Может быть, Гэвин вернется. В некоторых городах попросту закрывали ворота — может, его не пустят в Бат, или он поговорит с кем-нибудь в пути и поймет, что лорд Гийом скорее всего уже погиб. «Возвращайся, — звала она его мысленно. — Скорее. Торопись!»

Она снова принялась перебирать снадобья Имейн, пробуя на вкус содержимое кисетов. Желтый порошок — сера. Ее тоже использовали во времена эпидемий, сжигая на огне, чтобы парами очистить воздух. Киврин припомнила из истории медицины, что сера убивает некоторые бактерии, только вот вылетело из памяти — возможно, для них губительны лишь соединения серы. Ладно, это безопаснее, чем вскрывать бубон.

Киврин бросила щепотку в очаг, с самого краю, посмотреть, что будет. Огонь пыхнул желтым облаком, от которого у Киврин запершило в горле даже через повязку. Клирик стал хватать ртом воздух, а Имейн в дальнем углу зашлась надрывным сухим кашлем.

Киврин надеялась, что запах тухлых яиц через минуту-другую выветрится, однако желтое облако так и висело в воздухе, разъедая глаза. Мейзри, кашляя в передник, выскочила во двор, а Эливис увела Имейн и Агнес на чердак.

Подперев входную дверь поленом, Киврин принялась махать тяжелой кухонной салфеткой, и немного погодя воздух слегка очистился, хотя в горле по-прежнему першило. Клирик кашлял не переставая. Розамунда кашлять перестала, пульс у нее замедлился настолько, что Киврин едва его нащупала.

— Я не знаю, что делать, — пробормотала она, сжимая сухое и горячее запястье девочки. — Я все перепробовала.

Кашляя, в зал вошел Рош.

— Это сера, — объяснила Киврин. — Розамунде хуже.

Он взглянул на девочку, потрогал пульс и снова вышел. Киврин это обнадежило. Он бы не оставил ее, будь дела по-настоящему плохи.

Через несколько минут он вернулся — в ризе, с елеем и виатиком в руках.

— Что такое?
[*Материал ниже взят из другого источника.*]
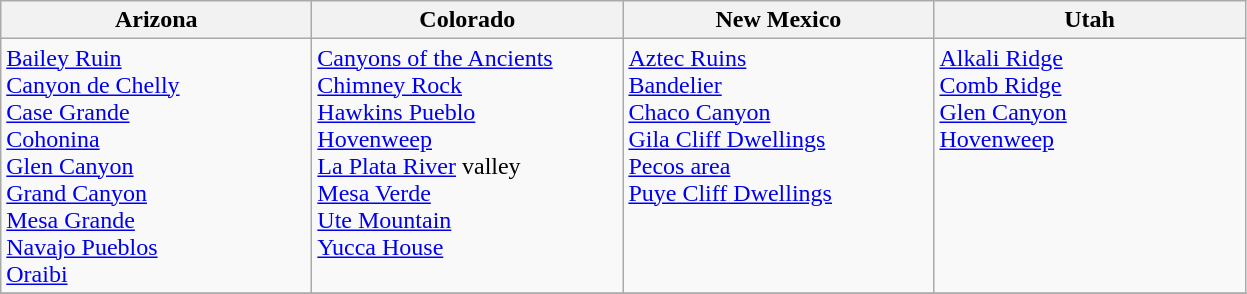
Utah [1090, 20]
Colorado [468, 20]
New Mexico [778, 20]
Canyons of the AncientsChimney RockHawkins PuebloHovenweepLa Plata River valleyMesa VerdeUte MountainYucca House [468, 166]
Alkali RidgeComb RidgeGlen CanyonHovenweep [1090, 166]
Arizona [156, 20]
Bailey RuinCanyon de ChellyCase GrandeCohoninaGlen CanyonGrand CanyonMesa GrandeNavajo PueblosOraibi [156, 166]
Aztec RuinsBandelierChaco CanyonGila Cliff Dwellings Pecos areaPuye Cliff Dwellings [778, 166]
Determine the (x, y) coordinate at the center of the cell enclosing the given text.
Мажордомова жена скончалась?

Он покачал головой.

— Нет! — Киврин увидела, на кого он смотрит, и вскочила на ноги, закрывая от него Розамунду. — Не дам.

— Она не должна умереть без отпущения грехов.

— Розамунда не умирает!

Однако она лежала как мертвая — потрескавшиеся полураскрытые губы, немигающие потухшие глаза. Желтоватая восковая кожа туго натянулась на заострившихся скулах. «Нет, — в отчаянии подумала Киврин. — Я должна что-то сделать. Ей ведь всего двенадцать…»
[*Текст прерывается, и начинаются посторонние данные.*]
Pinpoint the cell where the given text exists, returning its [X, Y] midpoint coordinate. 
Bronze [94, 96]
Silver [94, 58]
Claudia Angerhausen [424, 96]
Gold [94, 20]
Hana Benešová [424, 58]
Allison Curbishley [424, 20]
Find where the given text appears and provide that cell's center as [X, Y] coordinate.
Рош шагнул вперед с чашей для причастия, и Розамунда воздела руку, будто в мольбе, но тут же уронила.

— Мы должны вскрыть бубон, — решилась Киврин. — Надо выпустить отраву.

Она думала, Рош откажется, возразит, что сперва нужно соборовать и отпустить грехи, но священник промолчал. Поставив елей и чашу на пол, он пошел за ножом.

— Поострее! — крикнула вслед Киврин. — И вина.

Сама она тем временем снова принялась кипятить воду. Принесенный нож она промыла, поливая из ведра и отскребая налипшую у рукоятки грязь ногтями. Потом, обернув ручку полой своего сюрко, Киврин накалила лезвие на огне и обдала кипятком, затем вином и снова кипятком.